> **Exercise objective**:
Among the lines below, which ones contain the word "через"? Copy every such line.

> **Input data**:
*** Block opens ***
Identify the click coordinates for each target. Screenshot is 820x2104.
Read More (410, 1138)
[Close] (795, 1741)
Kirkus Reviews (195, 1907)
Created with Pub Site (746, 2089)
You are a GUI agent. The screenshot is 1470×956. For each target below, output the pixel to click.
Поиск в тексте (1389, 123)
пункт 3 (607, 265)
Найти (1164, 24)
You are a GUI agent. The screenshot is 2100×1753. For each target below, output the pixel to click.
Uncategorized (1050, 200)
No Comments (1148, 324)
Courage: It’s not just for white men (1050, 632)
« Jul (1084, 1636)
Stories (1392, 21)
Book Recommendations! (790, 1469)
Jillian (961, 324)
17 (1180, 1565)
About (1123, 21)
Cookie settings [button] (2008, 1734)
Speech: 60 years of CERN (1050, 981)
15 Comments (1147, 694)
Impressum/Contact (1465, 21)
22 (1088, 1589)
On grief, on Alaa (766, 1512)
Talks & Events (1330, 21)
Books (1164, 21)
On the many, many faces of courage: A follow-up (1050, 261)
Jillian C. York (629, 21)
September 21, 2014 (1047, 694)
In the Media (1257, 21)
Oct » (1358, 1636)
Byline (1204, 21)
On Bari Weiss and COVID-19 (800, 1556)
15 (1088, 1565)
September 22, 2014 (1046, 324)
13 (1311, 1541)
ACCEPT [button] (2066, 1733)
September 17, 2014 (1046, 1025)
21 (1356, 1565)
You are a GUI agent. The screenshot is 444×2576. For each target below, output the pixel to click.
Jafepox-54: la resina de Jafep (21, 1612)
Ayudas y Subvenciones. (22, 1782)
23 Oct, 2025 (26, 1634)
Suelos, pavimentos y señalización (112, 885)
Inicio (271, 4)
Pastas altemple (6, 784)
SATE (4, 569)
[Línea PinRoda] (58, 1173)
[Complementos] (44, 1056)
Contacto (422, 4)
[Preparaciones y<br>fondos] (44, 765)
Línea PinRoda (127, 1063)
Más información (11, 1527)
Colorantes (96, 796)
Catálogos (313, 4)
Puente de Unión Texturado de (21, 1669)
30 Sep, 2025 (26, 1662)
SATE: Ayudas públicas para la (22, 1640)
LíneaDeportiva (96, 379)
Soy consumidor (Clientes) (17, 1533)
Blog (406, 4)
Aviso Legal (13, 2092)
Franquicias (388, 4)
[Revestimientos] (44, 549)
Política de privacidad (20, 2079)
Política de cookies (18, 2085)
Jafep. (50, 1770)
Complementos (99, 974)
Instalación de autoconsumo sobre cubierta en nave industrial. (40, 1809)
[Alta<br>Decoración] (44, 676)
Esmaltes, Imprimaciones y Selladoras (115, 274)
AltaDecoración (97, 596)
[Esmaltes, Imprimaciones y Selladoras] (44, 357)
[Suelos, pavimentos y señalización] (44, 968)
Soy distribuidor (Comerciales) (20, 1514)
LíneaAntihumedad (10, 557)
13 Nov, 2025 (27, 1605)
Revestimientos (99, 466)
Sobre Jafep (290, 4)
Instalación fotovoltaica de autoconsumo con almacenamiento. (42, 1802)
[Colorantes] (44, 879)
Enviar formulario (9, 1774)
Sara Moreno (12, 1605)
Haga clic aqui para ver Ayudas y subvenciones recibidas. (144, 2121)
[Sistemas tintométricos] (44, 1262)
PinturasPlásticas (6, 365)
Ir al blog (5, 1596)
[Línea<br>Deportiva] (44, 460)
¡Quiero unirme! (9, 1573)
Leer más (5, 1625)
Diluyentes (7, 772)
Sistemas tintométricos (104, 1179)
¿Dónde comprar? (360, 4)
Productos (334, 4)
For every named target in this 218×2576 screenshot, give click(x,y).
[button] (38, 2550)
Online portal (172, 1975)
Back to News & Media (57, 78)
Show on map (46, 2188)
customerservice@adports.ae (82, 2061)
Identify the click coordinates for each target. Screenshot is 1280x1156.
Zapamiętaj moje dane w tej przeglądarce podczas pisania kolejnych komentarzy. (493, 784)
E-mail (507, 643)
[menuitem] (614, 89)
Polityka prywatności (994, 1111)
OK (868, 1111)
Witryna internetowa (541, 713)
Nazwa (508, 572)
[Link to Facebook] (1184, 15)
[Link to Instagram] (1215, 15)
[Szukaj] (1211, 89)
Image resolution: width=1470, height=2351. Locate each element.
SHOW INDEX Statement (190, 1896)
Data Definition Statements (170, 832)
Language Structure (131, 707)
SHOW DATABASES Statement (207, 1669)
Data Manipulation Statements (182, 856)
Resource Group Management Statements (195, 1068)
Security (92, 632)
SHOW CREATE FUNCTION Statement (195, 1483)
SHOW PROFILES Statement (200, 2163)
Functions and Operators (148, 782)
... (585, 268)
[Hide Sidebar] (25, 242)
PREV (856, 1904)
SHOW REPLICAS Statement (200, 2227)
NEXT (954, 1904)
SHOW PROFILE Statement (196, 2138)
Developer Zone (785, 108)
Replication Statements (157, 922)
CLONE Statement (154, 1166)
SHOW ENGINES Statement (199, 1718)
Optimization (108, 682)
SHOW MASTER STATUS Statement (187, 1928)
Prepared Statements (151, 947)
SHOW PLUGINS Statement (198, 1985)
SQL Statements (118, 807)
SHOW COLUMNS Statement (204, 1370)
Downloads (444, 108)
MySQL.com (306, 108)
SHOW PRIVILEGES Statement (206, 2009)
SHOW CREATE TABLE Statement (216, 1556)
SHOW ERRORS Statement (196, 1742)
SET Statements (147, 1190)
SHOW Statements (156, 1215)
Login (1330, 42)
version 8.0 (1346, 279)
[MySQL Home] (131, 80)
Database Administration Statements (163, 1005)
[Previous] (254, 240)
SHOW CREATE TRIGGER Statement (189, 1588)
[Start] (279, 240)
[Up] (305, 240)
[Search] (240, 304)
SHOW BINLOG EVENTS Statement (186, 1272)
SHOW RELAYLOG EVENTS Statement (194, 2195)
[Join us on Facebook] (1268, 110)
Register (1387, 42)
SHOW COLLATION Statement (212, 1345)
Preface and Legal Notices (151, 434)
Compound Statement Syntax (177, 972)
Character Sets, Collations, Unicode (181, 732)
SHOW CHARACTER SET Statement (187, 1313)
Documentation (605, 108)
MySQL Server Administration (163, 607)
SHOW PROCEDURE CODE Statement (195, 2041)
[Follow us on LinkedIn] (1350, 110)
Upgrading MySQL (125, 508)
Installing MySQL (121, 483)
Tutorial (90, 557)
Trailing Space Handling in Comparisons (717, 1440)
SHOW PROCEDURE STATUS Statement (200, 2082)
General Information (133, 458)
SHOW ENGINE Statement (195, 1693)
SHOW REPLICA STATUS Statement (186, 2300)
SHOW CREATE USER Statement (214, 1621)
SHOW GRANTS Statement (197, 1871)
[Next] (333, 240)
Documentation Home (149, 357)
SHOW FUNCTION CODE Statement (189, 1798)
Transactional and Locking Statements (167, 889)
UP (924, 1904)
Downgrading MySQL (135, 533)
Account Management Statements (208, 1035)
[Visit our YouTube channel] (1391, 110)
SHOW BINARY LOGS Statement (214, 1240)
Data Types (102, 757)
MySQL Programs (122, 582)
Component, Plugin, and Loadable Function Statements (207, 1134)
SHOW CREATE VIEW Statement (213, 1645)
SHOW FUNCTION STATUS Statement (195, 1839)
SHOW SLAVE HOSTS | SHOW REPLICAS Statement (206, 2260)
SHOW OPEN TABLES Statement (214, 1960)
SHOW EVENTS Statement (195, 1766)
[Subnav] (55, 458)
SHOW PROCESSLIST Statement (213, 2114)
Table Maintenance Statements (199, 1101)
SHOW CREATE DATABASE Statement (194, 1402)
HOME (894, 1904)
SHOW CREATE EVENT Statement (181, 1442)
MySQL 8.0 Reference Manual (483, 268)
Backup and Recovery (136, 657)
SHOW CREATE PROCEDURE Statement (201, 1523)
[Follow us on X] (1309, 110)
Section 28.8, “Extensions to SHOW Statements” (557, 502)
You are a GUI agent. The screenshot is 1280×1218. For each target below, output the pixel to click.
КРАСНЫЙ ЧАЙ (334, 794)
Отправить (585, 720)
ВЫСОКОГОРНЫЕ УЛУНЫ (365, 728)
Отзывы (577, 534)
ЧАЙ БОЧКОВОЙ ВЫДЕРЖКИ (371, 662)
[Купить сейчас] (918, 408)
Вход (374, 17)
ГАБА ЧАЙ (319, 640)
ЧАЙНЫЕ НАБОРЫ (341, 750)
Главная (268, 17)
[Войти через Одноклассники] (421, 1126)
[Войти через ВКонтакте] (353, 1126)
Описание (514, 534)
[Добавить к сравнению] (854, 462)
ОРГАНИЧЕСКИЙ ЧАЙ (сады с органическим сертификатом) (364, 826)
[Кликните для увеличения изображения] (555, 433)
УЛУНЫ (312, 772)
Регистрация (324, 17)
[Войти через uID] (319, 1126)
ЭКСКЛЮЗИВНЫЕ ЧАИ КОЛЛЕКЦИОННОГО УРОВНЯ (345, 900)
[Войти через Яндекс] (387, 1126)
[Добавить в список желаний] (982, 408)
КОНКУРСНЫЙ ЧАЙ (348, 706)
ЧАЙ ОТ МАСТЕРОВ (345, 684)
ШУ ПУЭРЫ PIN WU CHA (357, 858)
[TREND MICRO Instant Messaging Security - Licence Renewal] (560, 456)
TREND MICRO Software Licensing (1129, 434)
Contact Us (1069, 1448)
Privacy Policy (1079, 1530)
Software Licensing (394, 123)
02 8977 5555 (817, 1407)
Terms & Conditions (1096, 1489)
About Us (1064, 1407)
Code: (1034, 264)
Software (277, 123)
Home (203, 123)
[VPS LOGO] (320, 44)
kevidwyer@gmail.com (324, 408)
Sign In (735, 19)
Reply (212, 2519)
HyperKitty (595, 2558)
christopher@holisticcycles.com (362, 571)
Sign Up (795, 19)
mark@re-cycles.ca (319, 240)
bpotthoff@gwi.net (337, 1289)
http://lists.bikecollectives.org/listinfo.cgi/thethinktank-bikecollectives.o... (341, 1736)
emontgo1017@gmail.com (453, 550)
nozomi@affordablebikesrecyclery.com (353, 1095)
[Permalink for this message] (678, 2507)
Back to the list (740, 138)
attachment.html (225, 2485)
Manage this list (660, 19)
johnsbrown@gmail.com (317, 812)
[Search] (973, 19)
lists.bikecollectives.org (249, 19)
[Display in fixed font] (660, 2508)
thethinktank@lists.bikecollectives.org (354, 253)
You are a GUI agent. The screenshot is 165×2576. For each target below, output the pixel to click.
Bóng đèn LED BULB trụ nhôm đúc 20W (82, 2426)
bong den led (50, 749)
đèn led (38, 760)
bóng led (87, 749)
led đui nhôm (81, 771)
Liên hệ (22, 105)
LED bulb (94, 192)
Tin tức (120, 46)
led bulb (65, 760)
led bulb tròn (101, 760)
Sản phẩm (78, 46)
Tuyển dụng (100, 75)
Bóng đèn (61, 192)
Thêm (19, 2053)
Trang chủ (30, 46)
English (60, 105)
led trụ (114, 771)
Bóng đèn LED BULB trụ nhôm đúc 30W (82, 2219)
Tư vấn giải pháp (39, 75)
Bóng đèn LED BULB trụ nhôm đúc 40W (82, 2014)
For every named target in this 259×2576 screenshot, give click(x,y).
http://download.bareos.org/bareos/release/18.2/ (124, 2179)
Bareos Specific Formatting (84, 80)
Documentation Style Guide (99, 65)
*** Block closes ***
> **Exercise answer**:
[Войти через Одноклассники] (421, 1126)
[Войти через ВКонтакте] (353, 1126)
[Войти через uID] (319, 1126)
[Войти через Яндекс] (387, 1126)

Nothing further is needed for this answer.